Saturday, November 19, 2016

At Sixty Nine




At Sixty Nine


She kept her songs, they took so little space
                                                                                Philip Larkin                                       
                                                                                “Love Songs in Age”

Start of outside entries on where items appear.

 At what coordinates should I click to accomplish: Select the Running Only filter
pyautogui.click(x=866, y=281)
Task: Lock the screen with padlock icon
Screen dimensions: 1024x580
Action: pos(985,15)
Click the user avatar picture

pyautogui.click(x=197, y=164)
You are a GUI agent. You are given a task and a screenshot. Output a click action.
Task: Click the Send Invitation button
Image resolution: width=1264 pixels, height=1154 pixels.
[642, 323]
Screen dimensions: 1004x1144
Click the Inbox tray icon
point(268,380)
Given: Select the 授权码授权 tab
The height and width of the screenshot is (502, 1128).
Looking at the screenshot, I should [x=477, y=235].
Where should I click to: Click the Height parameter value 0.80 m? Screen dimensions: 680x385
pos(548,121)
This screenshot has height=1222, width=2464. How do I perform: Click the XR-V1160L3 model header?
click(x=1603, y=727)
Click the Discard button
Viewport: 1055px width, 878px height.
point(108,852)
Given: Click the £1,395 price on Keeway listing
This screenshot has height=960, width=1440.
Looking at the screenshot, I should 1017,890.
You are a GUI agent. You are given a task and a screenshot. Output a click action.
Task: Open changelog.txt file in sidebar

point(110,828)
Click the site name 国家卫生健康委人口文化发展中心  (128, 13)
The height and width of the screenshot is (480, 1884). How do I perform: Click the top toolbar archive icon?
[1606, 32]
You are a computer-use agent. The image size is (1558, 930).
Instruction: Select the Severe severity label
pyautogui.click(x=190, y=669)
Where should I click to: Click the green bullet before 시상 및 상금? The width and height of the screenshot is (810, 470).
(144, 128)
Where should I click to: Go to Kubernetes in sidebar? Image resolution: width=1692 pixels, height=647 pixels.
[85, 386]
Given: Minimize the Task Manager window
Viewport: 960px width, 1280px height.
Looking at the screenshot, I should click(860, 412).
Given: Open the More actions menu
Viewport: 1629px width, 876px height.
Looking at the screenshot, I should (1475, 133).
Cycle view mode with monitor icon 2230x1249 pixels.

Today you would have been sixty
nine.  I break you there
because that’s where you were
when you died.  You’d gotten through
until then though the scythe, if not
your friend, at least your third twin,
swept at your feet like the hem
of crinoline or the pleat of wind
in a dervish skirt.   Always, always your
dying lay quiet at your feet, waiting, 
faithful.

You know, even though I could
spend a good part of my day every day
in dispute with you (though now
especially because the sound
of your voice has never changed
for me), it’s as if nothing else is ever really
still, like records in their slip
cases, how all that sound is

paused and now all we need is speed
and a needle and a couple
of speakers.  Believe me when
I say I don’t think I need to
play a single one.  I’ve kept them
all, I couldn’t turn them out,
and suppose I never would for love
or small bills.  But listen.  Even today
or especially today, the scratch

is still there in the air, the crack of static
settled in the worn grooves
of my temporal lobe.  The needle’s blunt
but there’s another sharper tool on the roof
of your mouth, going cold as you go
cold, losing it the way bowels are lost
in the end, and then how they settle against
the pelvis like the cradle it is

and like the baby you began as sixty
nine years ago.  Listen.  The tension’s
blown out like light, and now not so much
blown out as gone too low, how the way
fuel in the globe coats the tongue of wick
and even as we spoke our least real
words nearly two years before you
died the edges were gone dry, were flying

off and if not flying then drifting
and if not drifting than hovering
like that fire between us in the lamps,
you know, when the power went out
how we heard the hissing, how we’d sit
at the kitchen table, your knitting
the sixth pair of winter mittens, the cuff
alone a miracle to me, how you’d learned

to gather that one string against all four
of those needles and square off
and pull and slip and bore down on us
like a mother who, exhausted of her cubs
come lately into her coveted dark,
would growl or hiss or whisper  

and spin, just spin, in and in you’d spin.